By Miguel De La Torre
Among Christians, one of the most powerful biblical stories is the Exodus, where God enters history and guides God’s chosen people toward the Promised Land. The trek of former slaves toward liberation resonates with many who today are dispossessed.
Unfortunately, what we usually ignore is that this Promised Land was already occupied by the Canaanites, who first had to be slaughtered before God’s chosen could take possession. [The Hebrews] enforced the ban on everything in [Jericho]: men and women; young and old; ox, sheep and donkey, massacring all of them (Joshua 6:21).
While most marginalized Christians read themselves into the story of the oppressed slaves marching forward, many first-nation people see themselves as the modern-day Canaanites.
An honest reading of the book of Joshua should lead us toward restless nights. When God’s chosen people entered the land of Canaan, they found other people living there. How do you claim a land when it is already occupied?
According to the text, God commanded that everything be put to death: men and women; young and old; ox, sheep and donkey. The spears of God’s people were thrust through babies. The swords of God’s people lopped off the heads of children. Pregnant women were disemboweled. Families were decimated before each other’s eyes. A gory bloodbath took place that has more in common with some diabolical scene from the depths of hell than the glories of heaven.
Today we call God’s command a war crime. Today we call God’s command genocide. Today we call God’s command crimes against humanity. Does the book of Joshua depict a non-biblical God?
Some might argue that the Canaanites worshipped false gods and did despicable things. Do we then have a right to kill everything that does not recognize the true God, with the true God being how we as Christians define God? Should we then invade and decimate all non-believers who in our eyes do despicable things? Think of the crusades.
The Hebrew’s (European) dream of religious freedom and liberation became the Canaanite’s (Amerindian’s) nightmare of subjugation and genocide. Like the Canaanites before them, Indians were viewed as a people who could not be trusted, a snare to the righteous and a culture that required decimation.
Robert Allen Warrior provides a re-reading of the Exodus story from the Canaanite perspective, questioning if it is an appropriate biblical model for understanding his people’s struggle for dignity. He calls for a Christian reflection that places the Canaanites at the center of theological thought and that considers the violence and injustice rarely mentioned in critical works concerning Exodus.
Leading Native American scholar George “Tink” Tinker argues that even though Christian missionaries, who attempted to “Christianize the heathens,” may have had the best of intentions, their religious endeavors contributed to the oppression of the indigenous people and eventually led to their downfall.
It is important to recognize that those who brought the gospel to Indians did so at a terrible cost.
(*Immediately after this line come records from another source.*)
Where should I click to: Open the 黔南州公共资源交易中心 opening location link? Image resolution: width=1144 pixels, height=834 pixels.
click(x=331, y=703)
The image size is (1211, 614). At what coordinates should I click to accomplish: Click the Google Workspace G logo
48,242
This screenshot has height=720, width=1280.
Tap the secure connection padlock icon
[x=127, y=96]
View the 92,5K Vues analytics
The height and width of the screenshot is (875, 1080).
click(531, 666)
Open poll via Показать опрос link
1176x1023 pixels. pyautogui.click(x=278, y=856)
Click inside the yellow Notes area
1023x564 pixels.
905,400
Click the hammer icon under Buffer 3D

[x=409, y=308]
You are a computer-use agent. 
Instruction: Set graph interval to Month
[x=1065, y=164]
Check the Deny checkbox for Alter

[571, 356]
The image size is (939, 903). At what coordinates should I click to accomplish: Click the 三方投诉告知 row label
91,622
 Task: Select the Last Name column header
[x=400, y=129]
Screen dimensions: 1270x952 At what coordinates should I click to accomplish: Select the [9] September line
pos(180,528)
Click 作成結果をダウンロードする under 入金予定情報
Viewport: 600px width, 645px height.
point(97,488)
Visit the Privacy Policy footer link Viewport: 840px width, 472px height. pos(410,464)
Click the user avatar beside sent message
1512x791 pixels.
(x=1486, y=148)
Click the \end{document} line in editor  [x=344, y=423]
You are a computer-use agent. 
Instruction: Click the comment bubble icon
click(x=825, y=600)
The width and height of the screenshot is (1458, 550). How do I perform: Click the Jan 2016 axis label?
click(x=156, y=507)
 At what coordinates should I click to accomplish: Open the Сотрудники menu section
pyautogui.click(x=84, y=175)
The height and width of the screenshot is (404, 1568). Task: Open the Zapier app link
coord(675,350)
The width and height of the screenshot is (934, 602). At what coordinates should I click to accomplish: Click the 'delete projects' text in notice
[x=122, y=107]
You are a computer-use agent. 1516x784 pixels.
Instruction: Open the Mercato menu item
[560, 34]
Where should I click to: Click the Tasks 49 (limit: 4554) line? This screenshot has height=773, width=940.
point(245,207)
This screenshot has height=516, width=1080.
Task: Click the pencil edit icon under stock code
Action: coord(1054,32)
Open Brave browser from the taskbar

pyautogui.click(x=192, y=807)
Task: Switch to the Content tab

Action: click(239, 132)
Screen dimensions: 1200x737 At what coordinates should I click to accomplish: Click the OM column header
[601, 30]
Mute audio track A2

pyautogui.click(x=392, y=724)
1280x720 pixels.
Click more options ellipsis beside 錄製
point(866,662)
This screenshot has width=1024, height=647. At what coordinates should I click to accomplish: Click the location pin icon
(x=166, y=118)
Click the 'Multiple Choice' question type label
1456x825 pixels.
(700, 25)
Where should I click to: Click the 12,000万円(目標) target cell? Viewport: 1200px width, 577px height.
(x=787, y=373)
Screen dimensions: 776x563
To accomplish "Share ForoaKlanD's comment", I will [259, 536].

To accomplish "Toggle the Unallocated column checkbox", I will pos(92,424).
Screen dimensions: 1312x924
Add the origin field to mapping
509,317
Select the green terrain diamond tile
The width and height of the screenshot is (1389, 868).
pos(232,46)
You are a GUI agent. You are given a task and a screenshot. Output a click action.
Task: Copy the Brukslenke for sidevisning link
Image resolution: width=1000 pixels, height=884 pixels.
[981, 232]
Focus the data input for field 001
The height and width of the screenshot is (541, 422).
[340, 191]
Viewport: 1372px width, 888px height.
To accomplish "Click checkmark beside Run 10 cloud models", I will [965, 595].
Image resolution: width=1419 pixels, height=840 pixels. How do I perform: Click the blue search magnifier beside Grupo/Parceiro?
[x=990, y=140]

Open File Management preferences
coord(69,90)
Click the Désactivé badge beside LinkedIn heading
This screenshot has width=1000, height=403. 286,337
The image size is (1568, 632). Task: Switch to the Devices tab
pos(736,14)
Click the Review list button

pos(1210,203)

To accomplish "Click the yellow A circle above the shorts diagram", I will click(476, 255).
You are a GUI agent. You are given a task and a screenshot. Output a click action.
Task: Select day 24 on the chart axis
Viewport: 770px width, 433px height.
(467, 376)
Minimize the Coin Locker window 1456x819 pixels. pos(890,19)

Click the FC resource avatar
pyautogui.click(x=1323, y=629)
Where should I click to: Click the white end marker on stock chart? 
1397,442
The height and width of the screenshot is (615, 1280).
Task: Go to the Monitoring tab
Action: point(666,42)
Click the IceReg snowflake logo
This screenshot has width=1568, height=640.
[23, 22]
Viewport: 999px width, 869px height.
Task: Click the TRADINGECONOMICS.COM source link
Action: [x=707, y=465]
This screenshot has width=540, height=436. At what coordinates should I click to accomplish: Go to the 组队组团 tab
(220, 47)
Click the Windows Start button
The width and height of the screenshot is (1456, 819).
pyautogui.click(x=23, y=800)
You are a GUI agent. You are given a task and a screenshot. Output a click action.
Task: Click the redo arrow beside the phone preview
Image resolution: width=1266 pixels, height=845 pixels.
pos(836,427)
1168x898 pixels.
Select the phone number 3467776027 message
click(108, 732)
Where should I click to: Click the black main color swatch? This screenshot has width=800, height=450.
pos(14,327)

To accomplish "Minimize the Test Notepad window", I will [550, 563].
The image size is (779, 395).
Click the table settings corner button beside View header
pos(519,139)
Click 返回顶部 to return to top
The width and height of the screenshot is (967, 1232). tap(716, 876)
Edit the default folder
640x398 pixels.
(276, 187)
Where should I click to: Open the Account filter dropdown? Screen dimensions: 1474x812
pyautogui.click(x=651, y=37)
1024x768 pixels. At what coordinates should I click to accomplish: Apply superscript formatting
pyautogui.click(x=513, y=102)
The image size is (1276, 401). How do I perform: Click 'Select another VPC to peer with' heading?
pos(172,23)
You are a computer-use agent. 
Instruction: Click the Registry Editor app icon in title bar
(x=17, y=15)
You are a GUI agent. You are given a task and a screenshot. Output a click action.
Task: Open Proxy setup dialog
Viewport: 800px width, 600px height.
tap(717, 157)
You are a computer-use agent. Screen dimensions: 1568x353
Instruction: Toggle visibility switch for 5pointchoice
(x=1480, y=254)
Individuals like Bartolomé de las Casas (Catholic) or Henry Benjamin Whipple (Protestant), heralded as defenders of the Indians, still contributed to their ultimate annihilation, in spite of their heartfelt convictions and intentions. Las Casas was responsible for creating the “reduction” paradigm for missionary conquest, which physically separated Indians from their families and communities, while Whipple engineered the stealing of the Black Hills from the Sioux nation, bringing an end to their resistance.
Scholars like Vine Deloria Jr. are quick to remind us that the conquest of Indian land by “God’s chosen people” ended their liberation, understood as communal and personal harmony and balance. Hence, any discussion of liberation and freedom among indigenous people must be understood as liberation and freedom from European Christian invasion and its consequences.
These consequences are witnessed today when we consider that American Indians are the poorest of the poor in a “Christianized” North America, a poverty maintained by systematic oppressive structures that politically, socially, psychologically and economically suppress.
True liberation among Indian people, according to scholars like Vine Deloria and Tink Tinker, begins with a firm “no” to Jesus Christ and Christianity, the source of Indian bondage. Can any student of history blame them for saying no? Wouldn’t you if you shared their decimation?
Instead of the violent missionary conquest brought about by Christians, Indian scholars focus on the ceremonial structures that promote a pre-1492 harmony and balance. A societal and political re-centering of ancient ceremonies, along with their traditional communitarian value systems, returns to a world-view of an intimate connection to the whole of creation.
For those of us who hold on to our Christian faith, Native people force us to think more critically about our faith and the history of imposing that faith. For you see, either we repudiate God’s command concerning the genocide of the Canaanites, or we conclude that there exist circumstances when ethnic cleansing is acceptable.
Or maybe, there’s another alternative. Maybe God did not order the massacre of civilians. Maybe Joshua projected his desires upon God to provide religious justification for taking another person’s house and land.
This, of course raises complex questions. Are there parts of Scriptures that are not from God but projected onto God? Are their parts of Scripture that must be rejected so that we can remain faithful to the gospel?